Leave out the pictures and restate exactly, and only, the lines from the one that contains "The width and" through the final line of the material below.

**** EXTRACTED RECORDS

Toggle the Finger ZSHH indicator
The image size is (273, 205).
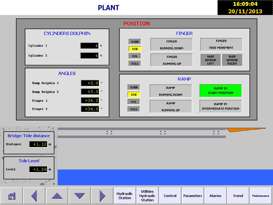(x=135, y=42)
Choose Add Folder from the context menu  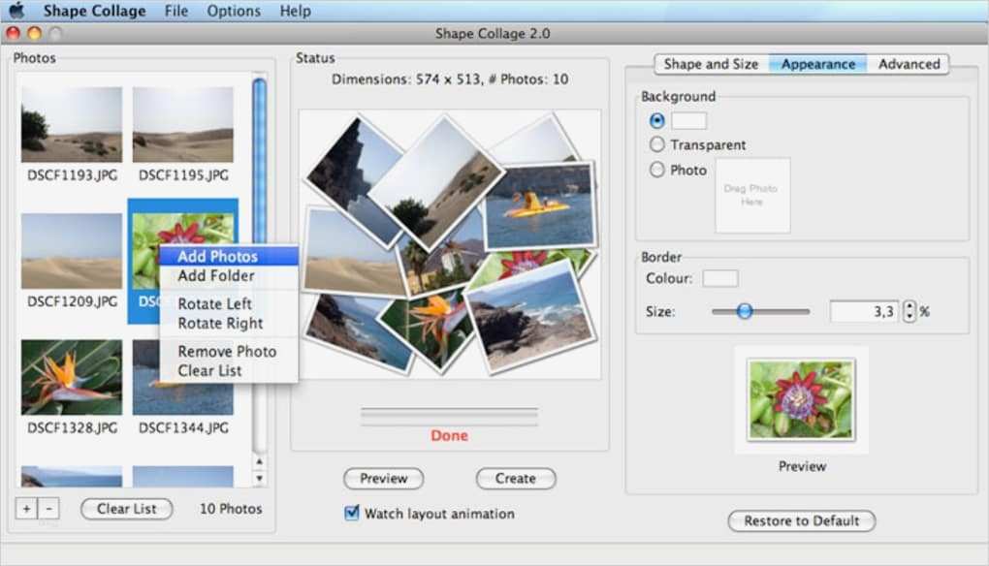[214, 275]
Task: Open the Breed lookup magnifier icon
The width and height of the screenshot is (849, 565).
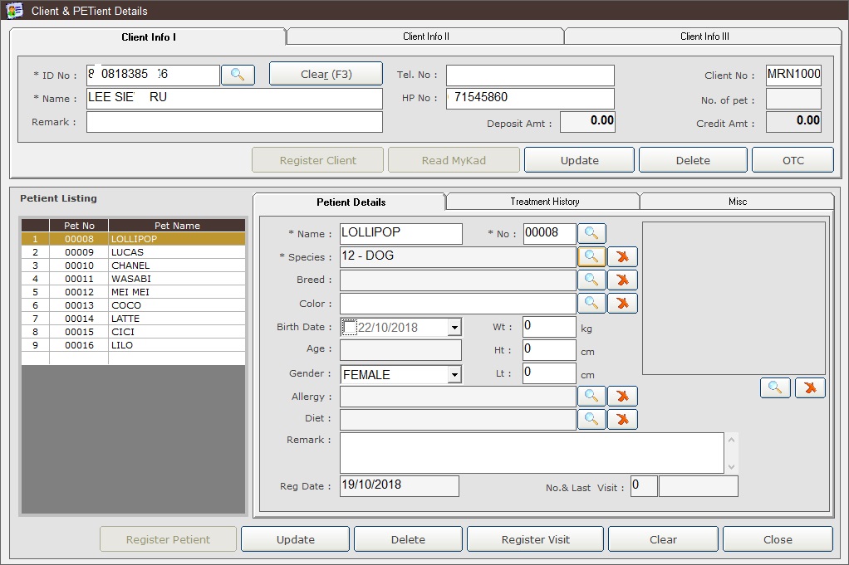Action: (x=591, y=280)

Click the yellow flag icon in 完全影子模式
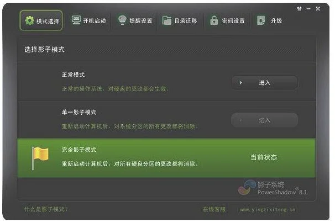pos(40,158)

********

EXERCISE OUTPUT »
The width and height of the screenshot is (849, 565).
Action: (x=591, y=280)

Click the yellow flag icon in 完全影子模式
pos(40,158)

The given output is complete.